CVE-2017-15718

Vulnerability

The YARN NodeManager component in Apache Hadoop versions 2.7.3 and 2.7.4 contains a vulnerability where the password used for the credential store provider (used by the NodeManager itself) is leaked to running YARN Applications. The password is exposed via environment variables or other means that allow applications to retrieve the credential store password rather than only the expected delegated tokens. This affects the core security mechanism intended to protect credential stores.

Exploitation

An attacker who can submit a YARN application or container to a cluster running the affected Hadoop versions (2.7.3 or 2.7.4) can retrieve the NodeManager's credential store password. No special network position beyond normal application submission is required, as the password is inadvertently made accessible within the application's context.
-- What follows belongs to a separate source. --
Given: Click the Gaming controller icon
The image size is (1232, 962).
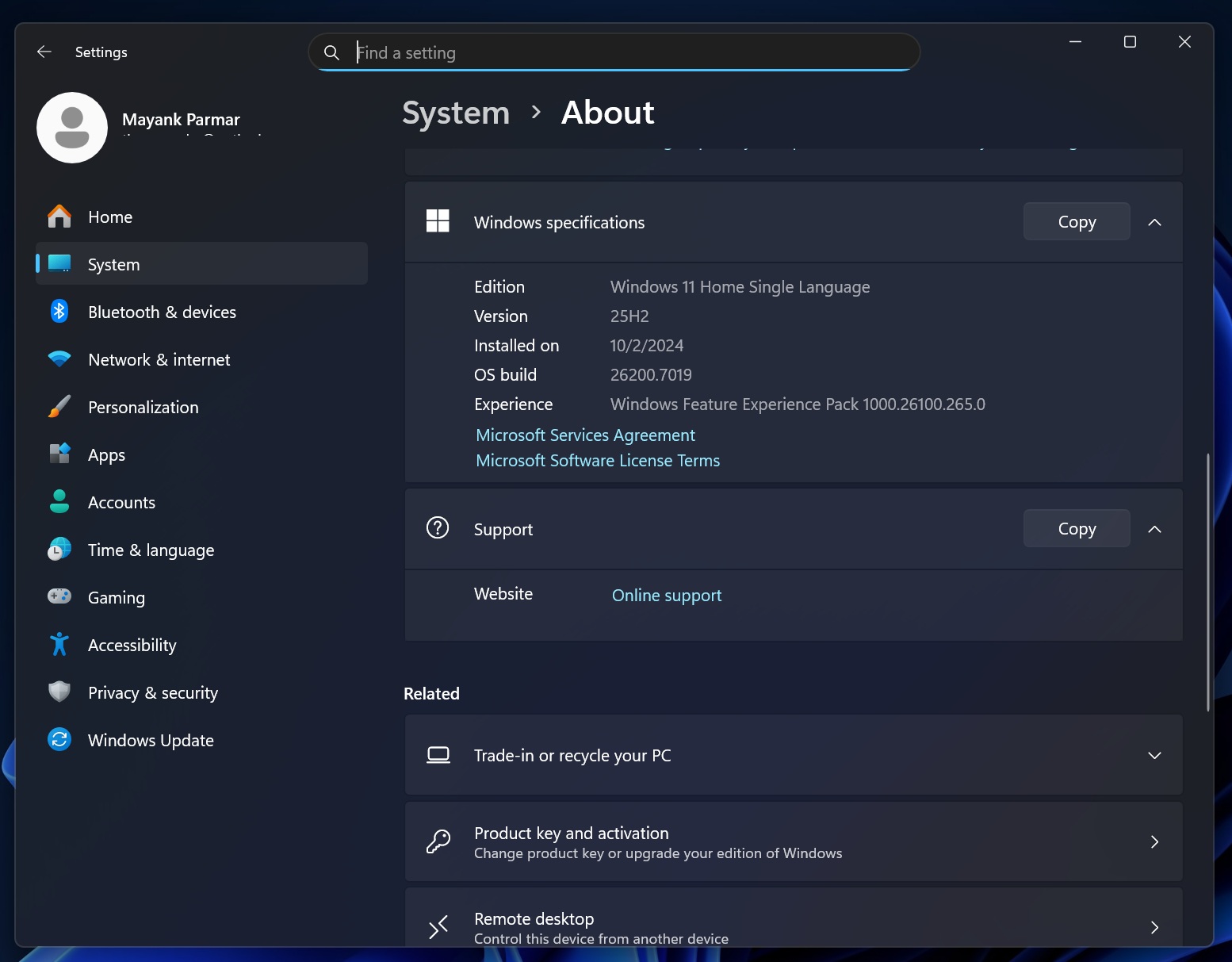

The attacker does not need prior authentication to the credential store; the vulnerability itself leaks the password to the running application.

Impact

Successful exploitation results in disclosure of the credential store provider's password. With this password, an attacker could potentially decrypt or access secrets stored in the credential store (e.g., other service passwords, keys) that the NodeManager uses. This elevates the risk from information disclosure to broader compromise of Hadoop cluster secrets, depending on the credential store contents.

Mitigation

Apache has released fixes for Hadoop 2.7.3 and 2.7.4. Users should upgrade to Hadoop 2.7.5 or later [1][2]. The vendor advisory provides details on the patched version [1]. No workaround is documented; the only mitigation is applying the update. This vulnerability is not listed on the CISA Known Exploited Vulnerabilities (KEV) catalog as of last review.